Abbas was the Shah’s middle son, but he became heir after his elder brother was assassinated. In 1588, the blind shah abdicated and placed the crown on Abbas’s head. Initially the seventeen-year-old found himself under the control of the Qizilbash potentate Murshid Quli Khan to whom he owed the throne: after enduring many humiliations, Abbas had him assassinated and then set about ruling in his own right.
Abbas quickly showed his mettle: he reformed the army allowing him to defeat and diminish the powers of the Qizilbash tribes; then he re-conquered Khurasan, which had been lost to the Uzbeks, before turning on the Ottomans, defeating them in the Caucasus. In 1605 he decisively routed their army at Sufian near Tabriz then advanced into Azerbaijan and Georgia.
In order to undermine the Ottomans, he opened relations with Europe, especially the English, granting privileges to the East India Company, which he also used to back his campaign to reduce Portuguese influence in the Persian Gulf. His artistic masterpiece was his creation of a splendid new capital at Isfahan, where many of his beautiful creations still survive—particularly the Royal Square and Royal Mosque. Both an aesthete and a man of violence, Abbas was an exceptional political and military leader—colorful, highly intelligent, curious, a fine conversationalist with a sense of humor and theater. Nevertheless he was ruthless in imposing royal power and punishing dissent, deploying a web of police spies to watch his enemies. Paranoiac and merciless, he had his own eldest son and heir Prince Safi murdered and blinded two of his other sons. Yet typically he regretted deeply his killing of Safi and sank into remorse and melancholy.
The Ottomans were the dominant power of the Near East and they had never accepted Abbas’ resurgent Iran. In 1616, they again attacked him but the shah defeated them in 1618. A few years later, he used English backing to help defeat the Portuguese and take their island base of Hormuz. In 1622, he recaptured Kandahar in today’s Afghanistan from the Mughal emperors of India. Taking advantage of court intrigues in Istanbul, Abbas was finally able in 1624 to retake Baghdad and Iraq, which had been lost to the Ottomans ten years earlier. At his death in 1629, this contemporary of James I of England left a vast and powerful Iran that included Afghanistan and Iraq and extended from the Caucasus to the borders of India, with Twelver Shiism established as its state religion. Iran remained stable and thriving for a century until the downfall of the dynasty in 1722. This was the work of Abbas.
WALLENSTEIN
1583–1634
Anselm Casimir von Wambold, Elector of Mainz, in 1629
Albrecht von Wallenstein was a brutally ambitious mercenary captain who became so extraordinarily powerful and rich that he held emperors to ransom, mastered colossal estates, was raised to his own dukedom and principality, and almost joined the ranks of kings himself. But he overreached himself—his rise and fall was a tragedy of greed and megalomania.

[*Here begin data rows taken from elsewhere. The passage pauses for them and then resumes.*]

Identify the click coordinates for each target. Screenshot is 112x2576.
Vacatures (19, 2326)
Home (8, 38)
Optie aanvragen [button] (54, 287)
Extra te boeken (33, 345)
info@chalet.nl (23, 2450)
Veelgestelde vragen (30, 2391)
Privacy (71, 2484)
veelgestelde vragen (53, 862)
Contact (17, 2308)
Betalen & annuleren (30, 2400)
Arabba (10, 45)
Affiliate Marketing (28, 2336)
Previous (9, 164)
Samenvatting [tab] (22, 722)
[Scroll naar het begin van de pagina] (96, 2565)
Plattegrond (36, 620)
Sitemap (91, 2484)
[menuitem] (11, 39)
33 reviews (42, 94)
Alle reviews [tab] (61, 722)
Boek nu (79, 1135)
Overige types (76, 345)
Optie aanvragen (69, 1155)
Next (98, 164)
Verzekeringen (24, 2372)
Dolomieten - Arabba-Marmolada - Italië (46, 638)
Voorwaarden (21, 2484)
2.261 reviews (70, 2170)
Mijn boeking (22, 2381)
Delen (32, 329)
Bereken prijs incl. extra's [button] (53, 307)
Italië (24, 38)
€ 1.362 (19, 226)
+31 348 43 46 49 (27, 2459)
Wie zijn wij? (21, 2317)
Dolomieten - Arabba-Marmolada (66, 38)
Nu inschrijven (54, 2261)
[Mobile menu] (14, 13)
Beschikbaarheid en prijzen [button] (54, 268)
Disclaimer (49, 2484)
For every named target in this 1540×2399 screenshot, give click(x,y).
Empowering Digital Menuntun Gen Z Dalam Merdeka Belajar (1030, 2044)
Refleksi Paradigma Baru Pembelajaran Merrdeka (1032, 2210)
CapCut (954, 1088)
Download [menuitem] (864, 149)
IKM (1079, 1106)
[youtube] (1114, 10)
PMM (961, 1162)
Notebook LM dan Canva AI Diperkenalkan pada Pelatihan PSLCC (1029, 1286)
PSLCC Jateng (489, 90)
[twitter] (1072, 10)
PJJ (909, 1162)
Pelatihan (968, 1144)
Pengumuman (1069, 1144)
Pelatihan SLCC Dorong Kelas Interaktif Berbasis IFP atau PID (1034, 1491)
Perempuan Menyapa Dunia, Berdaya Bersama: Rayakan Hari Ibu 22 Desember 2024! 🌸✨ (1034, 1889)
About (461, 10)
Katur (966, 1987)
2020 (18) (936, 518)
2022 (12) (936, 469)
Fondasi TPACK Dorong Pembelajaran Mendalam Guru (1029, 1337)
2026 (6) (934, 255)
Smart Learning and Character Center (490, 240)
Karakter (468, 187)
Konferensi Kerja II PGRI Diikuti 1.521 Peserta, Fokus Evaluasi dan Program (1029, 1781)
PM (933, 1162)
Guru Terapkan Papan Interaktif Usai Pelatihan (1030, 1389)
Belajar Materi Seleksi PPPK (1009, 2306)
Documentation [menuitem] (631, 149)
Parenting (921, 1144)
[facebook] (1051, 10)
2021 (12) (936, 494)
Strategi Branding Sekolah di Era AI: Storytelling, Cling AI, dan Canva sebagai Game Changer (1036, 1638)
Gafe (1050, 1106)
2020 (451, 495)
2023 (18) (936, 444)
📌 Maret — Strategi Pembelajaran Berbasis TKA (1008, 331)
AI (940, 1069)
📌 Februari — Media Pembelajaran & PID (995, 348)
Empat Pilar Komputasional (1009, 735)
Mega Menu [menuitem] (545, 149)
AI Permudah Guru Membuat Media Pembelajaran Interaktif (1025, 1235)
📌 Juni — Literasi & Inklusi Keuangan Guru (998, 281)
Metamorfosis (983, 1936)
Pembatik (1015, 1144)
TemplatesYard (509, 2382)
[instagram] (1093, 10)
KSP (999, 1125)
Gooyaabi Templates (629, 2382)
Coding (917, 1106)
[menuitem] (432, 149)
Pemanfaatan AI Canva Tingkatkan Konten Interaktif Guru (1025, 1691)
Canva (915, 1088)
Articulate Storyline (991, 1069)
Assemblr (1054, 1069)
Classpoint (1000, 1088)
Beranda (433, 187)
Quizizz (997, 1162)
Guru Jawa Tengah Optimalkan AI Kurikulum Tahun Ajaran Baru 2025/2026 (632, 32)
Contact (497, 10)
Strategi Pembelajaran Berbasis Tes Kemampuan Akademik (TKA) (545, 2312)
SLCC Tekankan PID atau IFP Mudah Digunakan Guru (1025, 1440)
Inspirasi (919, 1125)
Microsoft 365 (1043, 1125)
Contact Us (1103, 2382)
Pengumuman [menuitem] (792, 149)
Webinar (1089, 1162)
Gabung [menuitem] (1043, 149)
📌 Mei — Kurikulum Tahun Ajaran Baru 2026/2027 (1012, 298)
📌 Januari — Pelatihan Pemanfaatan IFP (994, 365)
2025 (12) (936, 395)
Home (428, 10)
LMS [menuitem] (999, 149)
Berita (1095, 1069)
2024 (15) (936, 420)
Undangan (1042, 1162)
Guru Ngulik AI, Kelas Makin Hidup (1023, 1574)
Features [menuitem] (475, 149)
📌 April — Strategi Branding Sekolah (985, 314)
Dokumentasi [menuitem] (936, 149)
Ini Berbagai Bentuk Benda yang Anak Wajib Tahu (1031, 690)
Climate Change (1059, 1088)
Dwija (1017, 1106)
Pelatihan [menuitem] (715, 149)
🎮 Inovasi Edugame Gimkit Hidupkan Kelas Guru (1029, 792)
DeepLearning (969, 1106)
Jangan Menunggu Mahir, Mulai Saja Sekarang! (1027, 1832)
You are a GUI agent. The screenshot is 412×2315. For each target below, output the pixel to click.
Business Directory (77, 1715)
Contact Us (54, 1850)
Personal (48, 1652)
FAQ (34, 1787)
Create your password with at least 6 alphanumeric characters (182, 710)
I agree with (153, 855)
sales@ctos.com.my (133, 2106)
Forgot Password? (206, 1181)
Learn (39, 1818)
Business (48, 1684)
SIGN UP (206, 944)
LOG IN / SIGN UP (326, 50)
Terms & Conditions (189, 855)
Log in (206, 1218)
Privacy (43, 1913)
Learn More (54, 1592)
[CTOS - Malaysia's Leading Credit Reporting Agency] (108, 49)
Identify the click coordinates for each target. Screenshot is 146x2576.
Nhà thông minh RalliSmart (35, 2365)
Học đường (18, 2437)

Wallenstein was born in Hefimanice, Bohemia, into a family of minor Protestant aristocrats. His military career began in 1604 when he joined the forces of the Habsburg Holy Roman Emperor, Rudolph II. Two years later he converted to Catholicism—the religion of his new master—and this paved the way for his marriage in 1609 to an extremely wealthy widow from Moravia.
Wallenstein put the riches and estates he had gained by his marriage toward the furtherance of his own career in the service of the Habsburgs. In 1617 he came to the aid of the future emperor Ferdinand II by raising a force for the latter’s war against Venice. When the Protestant nobles of Bohemia came out in revolt in 1618 at the start of the Thirty Years’ War, and proceeded to confiscate Wallenstein’s estates, the warlord raised a force to fight under the imperial standard. In the Thirty Years War, a vicious religious conflict between the Catholic emperor and the Protestant princes of Germany and central Europe, much of the continent was ravaged; vast numbers perished in battle and from famine—but amoral warlords like Wallenstein thrived on this tragedy. He went on to earn distinction on the battlefield, and not only reclaimed his estates but also took over the lands of the Protestant nobles he defeated. He went on to incorporate these into a new entity called Friedland, over which he was made count palatine and in 1625 a duke.